The developing human brain is susceptible to infection by several teratogenic neurotropic viruses, including Zika virus (ZIKV). In utero ZIKV infection can cause devastating abnormal brain development, highlighting large gaps in our understanding of viral infection during this critical phase of neurodevelopment. Recent studies have shown that ZIKV preferentially infects radial glia, astrocytes, and microglia and only rarely infects neurons. Yet little is known about secondary effects of infection on nearby, uninfected cells. In vivo, productively infected cells may represent a small minority of the tissue. In the developing brain in particular, paracrine effects on uninfected cells may disrupt the tightly regulated processes of neurogenesis, including proliferation, differentiation, and migration. This proposal investigates indirect effects of viral infection of the developing human brain. The response to viral infection in the brain includes important contributions from innate immunity in brain-resident cells, such as type I interferon (IFN) signaling. Despite IFN’s antiviral activity, human genetic conditions such as Aicardi-Goutières syndrome demonstrate that unmitigated type I IFN signaling can cause abnormal neurodevelopment. These paradoxical properties for IFN as both antiviral and neurotoxic raise an intriguing question: how is neurodevelopment affected by the innate immune response to a neurotropic virus such as ZIKV, which has devastating effects on the developing brain but seldom infects neurons? Preliminary data from single cell RNA sequencing are consistent with type I IFN stimulation in uninfected cells of ZIKV-infected brain tissue.
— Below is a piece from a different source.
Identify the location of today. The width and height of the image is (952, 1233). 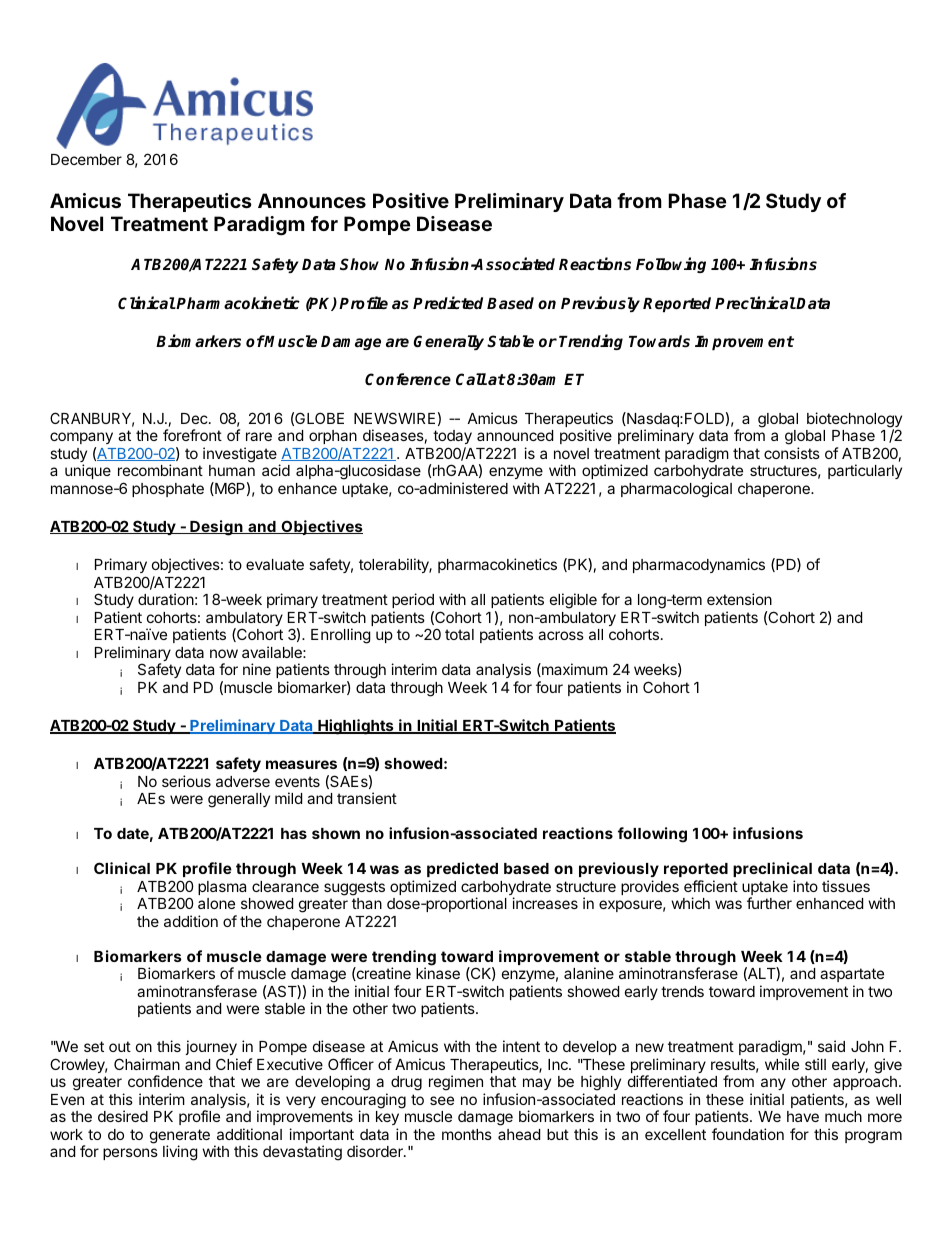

Intriguingly, astrocytes and radial glia upregulate many type I IFN response genes, whereas neurons upregulate a selective subset, including ISG15. In human cells, it appears that ISG15 may limit the response to type I IFNs. The proposed research will test the hypothesis that during acute infection of the developing human brain, paracrine responses in uninfected cells contribute to the pathology of ZIKV infection and are naturally limited by ISG15 in especially vulnerable cells such as newborn neurons.
Aim 1 will identify factors that mediate paracrine signaling from infected to uninfected cells, using organotypic slice culture of primary human fetal brain tissue with in vitro ZIKV infection.
Aim 2 will dissect mechanisms for differential type I IFN response in primary human neurons versus glia. Experiments will address the possibilities of (i) baseline differences in signaling pathway components and (ii) differential chromatin accessibility. This aim will generate cell-type specific chromatin accessibility maps, opening new avenues for exploration of IFN responses in the developing brain.
Aim 3 will characterize the role of ISG15 in uninfected neurons within an infected tissue. This approach may provide new insight into neuroprotective mechanisms.
In summary, this project leverages single cell sequencing to launch an exploration into indirect effects of viral infection on the human developing brain. This work will shed light on an underexplored aspect of neurodevelopment at the intersection with infectious and autoimmune disease.